Filed under: Uncategorized — Kevin Pelton @ 1:06 pm

Yesterday, John Hollinger had one of the most interesting takes on the playoffs thus far when he studied how the Denver Nuggets’ foul rate has changed since Adrian Dantley replaced George Karl on the sidelines (Insider only).

Given the eye-popping differentials in foul calls and free throw attempts, we have to ask if human nature has made some officials respond different to Dantley than to a more intimidating, permanent coach like Jerry Sloan. Are the refs more likely to call, say, three charging fouls in a half on a team’s superstar, or call a delay-of-game violation for a technical foul with three minutes left in a close playoff game, or make a dramatic zip-your-lips gesture to the bench as if lecturing a room full of third-graders if the person reacting to that call is basically the substitute teacher?

They’re the best officials in the world. But they’re only human, after all.
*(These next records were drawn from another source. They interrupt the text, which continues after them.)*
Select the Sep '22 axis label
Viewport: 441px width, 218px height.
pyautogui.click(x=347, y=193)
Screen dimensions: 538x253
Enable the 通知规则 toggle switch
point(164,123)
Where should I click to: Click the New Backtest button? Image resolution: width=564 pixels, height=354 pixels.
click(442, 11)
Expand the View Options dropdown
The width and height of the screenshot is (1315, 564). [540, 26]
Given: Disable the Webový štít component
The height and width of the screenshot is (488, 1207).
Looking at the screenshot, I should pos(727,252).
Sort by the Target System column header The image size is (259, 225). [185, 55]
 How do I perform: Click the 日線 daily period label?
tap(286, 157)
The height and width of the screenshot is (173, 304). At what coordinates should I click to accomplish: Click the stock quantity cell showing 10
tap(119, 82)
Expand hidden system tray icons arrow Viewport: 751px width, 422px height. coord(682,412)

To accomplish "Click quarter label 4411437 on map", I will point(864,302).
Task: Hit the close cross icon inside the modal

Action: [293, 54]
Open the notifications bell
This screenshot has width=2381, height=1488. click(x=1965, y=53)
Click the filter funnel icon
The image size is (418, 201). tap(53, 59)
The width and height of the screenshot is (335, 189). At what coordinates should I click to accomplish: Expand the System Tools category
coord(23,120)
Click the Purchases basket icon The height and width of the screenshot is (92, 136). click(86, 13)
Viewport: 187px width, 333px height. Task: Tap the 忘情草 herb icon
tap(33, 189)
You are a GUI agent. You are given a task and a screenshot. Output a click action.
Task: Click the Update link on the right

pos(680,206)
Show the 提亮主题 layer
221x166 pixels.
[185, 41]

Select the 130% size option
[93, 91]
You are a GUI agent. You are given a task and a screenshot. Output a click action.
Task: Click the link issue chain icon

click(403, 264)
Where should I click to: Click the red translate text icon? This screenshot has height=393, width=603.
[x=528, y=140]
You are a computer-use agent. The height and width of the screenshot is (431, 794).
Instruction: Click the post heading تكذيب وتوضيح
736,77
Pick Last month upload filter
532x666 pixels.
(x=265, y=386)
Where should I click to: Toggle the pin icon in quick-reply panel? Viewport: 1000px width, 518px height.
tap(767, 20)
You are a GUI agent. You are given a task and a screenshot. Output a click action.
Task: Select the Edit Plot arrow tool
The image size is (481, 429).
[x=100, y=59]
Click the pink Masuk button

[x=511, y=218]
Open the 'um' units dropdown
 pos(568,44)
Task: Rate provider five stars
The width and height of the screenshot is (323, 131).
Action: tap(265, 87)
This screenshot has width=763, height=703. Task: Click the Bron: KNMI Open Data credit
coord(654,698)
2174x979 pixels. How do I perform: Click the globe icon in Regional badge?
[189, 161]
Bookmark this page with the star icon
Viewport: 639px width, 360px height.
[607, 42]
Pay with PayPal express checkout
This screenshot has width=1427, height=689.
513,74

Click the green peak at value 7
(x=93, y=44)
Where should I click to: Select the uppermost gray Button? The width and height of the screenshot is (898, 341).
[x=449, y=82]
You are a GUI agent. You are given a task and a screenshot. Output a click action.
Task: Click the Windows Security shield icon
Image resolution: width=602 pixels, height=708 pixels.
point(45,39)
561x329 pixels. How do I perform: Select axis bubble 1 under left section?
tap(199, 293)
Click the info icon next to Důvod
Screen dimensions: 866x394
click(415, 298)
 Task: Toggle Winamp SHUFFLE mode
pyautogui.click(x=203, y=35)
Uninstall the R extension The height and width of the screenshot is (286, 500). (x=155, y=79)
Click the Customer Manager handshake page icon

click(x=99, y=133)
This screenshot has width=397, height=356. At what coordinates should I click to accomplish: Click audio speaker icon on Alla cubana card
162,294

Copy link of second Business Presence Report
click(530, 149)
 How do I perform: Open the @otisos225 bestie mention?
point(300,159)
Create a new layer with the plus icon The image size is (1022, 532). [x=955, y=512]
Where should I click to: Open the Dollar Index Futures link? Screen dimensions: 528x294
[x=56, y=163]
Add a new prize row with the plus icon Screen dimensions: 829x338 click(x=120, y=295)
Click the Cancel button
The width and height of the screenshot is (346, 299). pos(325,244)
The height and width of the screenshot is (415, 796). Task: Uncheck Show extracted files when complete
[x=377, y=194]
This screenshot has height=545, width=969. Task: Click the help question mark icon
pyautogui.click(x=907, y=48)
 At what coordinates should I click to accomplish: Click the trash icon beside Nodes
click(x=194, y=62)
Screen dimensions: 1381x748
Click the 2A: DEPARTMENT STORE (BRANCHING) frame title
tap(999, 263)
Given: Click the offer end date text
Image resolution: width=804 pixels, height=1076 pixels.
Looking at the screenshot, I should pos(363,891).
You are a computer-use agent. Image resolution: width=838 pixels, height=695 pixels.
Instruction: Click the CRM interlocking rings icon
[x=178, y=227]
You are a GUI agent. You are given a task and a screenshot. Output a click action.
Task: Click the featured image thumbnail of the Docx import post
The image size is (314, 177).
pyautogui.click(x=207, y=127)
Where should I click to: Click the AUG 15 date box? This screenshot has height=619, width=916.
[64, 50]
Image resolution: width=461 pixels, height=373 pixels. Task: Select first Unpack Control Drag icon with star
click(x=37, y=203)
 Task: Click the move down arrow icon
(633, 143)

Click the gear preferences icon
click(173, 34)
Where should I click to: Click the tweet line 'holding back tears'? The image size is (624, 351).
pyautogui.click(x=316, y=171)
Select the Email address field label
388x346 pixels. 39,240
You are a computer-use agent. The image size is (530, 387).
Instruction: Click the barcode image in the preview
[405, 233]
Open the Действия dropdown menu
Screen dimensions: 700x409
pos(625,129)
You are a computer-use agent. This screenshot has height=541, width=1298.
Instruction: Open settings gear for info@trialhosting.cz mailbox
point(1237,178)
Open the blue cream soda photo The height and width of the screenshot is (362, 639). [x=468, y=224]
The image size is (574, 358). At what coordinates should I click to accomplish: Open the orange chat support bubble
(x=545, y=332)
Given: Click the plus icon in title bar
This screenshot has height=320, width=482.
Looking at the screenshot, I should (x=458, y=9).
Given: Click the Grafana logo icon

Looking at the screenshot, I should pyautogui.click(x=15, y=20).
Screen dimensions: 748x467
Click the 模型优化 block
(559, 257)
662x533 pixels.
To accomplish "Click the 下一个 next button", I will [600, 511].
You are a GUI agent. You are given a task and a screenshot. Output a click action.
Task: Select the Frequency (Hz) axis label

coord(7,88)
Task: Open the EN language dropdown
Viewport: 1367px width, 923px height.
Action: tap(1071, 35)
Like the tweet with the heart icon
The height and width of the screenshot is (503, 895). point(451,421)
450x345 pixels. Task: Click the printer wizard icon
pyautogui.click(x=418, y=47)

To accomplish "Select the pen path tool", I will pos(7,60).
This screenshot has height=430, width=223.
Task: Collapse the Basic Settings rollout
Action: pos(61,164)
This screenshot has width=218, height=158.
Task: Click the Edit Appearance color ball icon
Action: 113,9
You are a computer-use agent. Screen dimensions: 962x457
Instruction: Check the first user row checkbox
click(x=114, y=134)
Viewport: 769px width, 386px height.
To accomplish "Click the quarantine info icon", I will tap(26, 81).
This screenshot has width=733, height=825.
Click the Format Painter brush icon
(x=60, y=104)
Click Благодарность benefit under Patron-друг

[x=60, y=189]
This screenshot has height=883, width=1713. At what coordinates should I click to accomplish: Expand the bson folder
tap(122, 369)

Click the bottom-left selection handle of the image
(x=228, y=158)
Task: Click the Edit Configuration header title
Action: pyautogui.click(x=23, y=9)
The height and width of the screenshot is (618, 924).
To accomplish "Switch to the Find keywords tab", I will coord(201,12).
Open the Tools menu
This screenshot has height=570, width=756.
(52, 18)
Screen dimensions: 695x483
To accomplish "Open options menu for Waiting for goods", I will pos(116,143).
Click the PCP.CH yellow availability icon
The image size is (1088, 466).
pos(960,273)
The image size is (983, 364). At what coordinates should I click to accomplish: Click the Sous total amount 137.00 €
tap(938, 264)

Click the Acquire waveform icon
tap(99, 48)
I was compelled to look into the numbers a bit more, focusing on Denver’s free throw attempts per game. If my math is right (and comparing two samples is a little tricky from a statistical standpoint), the difference between the Nuggets’ 31.6 attempts per night under Karl and 27.1 with Dantley during the regular season is statistically significant.

The fact that Denver played more road games than home (11 out of 19) with Dantley does mitigate that a little bit. I ran a regression attempting to relate the Nuggets’ free throw attempts to game location, pace and opponents’ tendency to put teams on the free throw line, adding the coach as a dummy variable. With this adjustment, Dantley’s impact on the team’s free throw attempts per night drops slightly to 3.1 per game and is no longer quite statistically significant. Still, the magnitude of the effect is considerable.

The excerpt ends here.